SOURCE MATERIAL: Begin

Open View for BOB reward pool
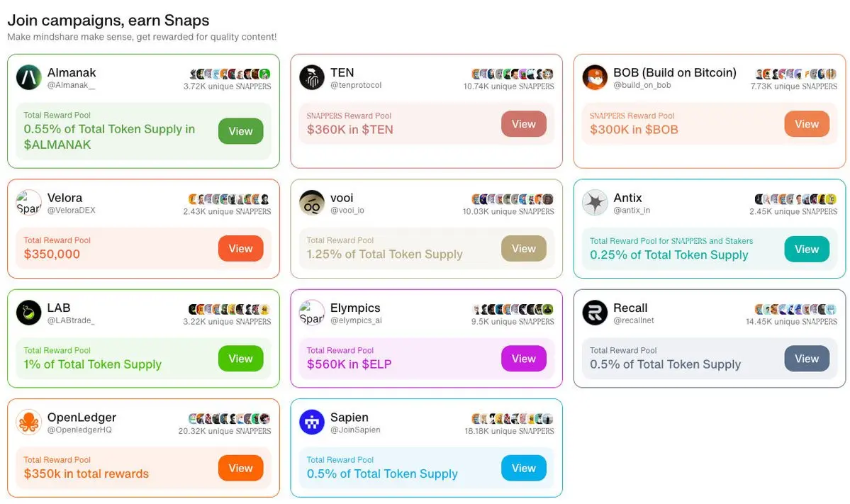 coord(807,124)
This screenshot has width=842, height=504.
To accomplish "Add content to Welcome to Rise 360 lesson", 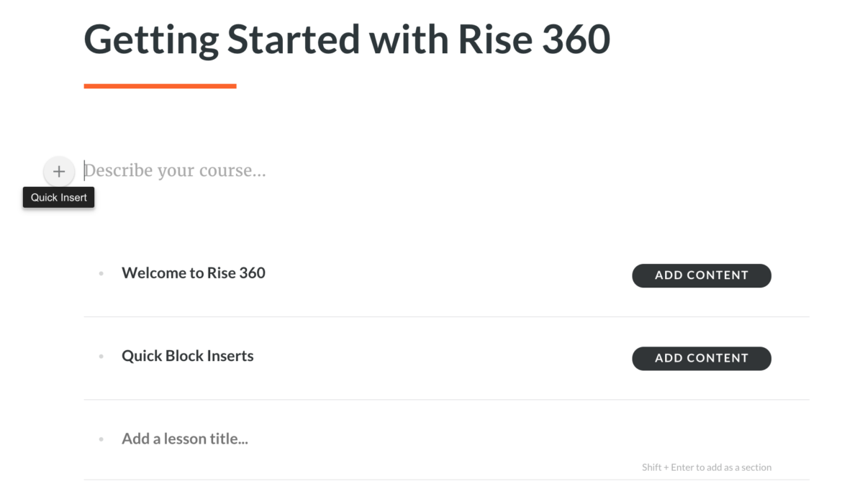I will (701, 275).
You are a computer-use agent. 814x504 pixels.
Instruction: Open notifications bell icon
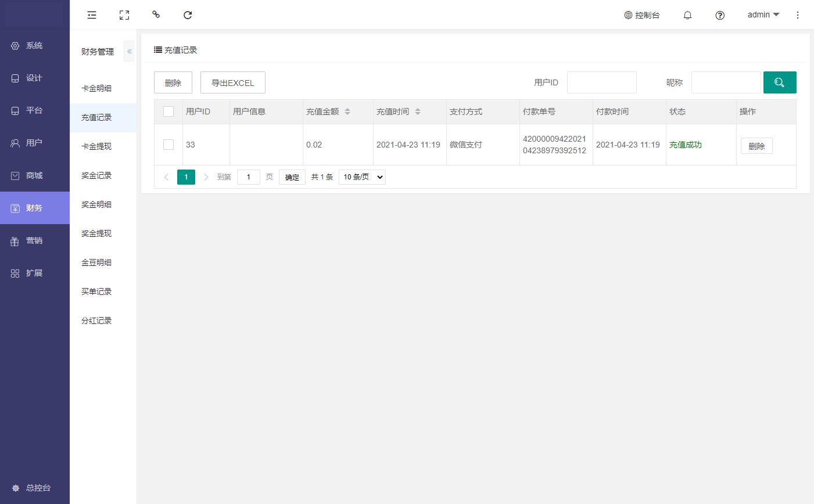(x=687, y=15)
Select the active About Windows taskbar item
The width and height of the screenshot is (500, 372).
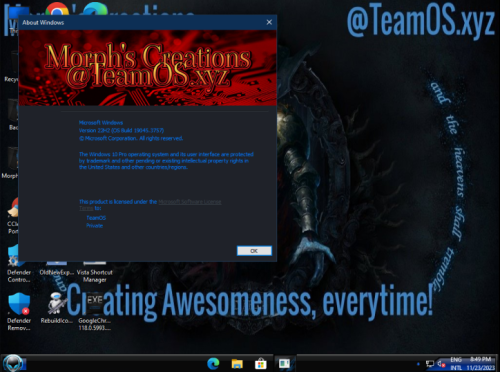tap(284, 363)
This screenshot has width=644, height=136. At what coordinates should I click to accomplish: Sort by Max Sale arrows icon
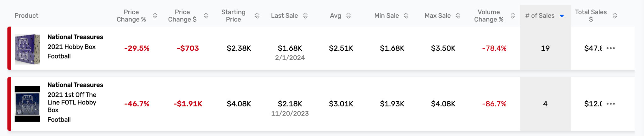point(458,16)
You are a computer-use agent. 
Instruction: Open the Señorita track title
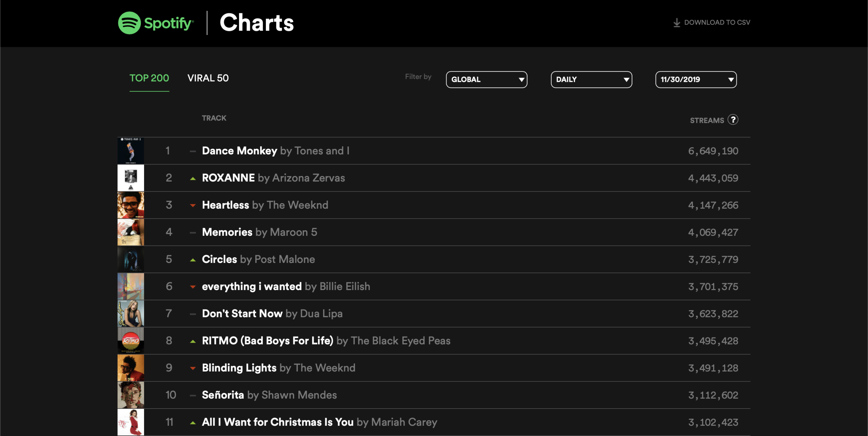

SOURCE MATERIAL: End

### EXERCISE
Leave out every picture and copy verbatim the lines running from the line containing "Instruction: Open notifications bell icon" through the final line of the data.

### TASK RESULT
Instruction: Open notifications bell icon
(x=687, y=15)
Select the active About Windows taskbar item
The width and height of the screenshot is (500, 372).
tap(284, 363)
This screenshot has width=644, height=136. At what coordinates should I click to accomplish: Sort by Max Sale arrows icon
point(458,16)
You are a computer-use agent. 
Instruction: Open the Señorita track title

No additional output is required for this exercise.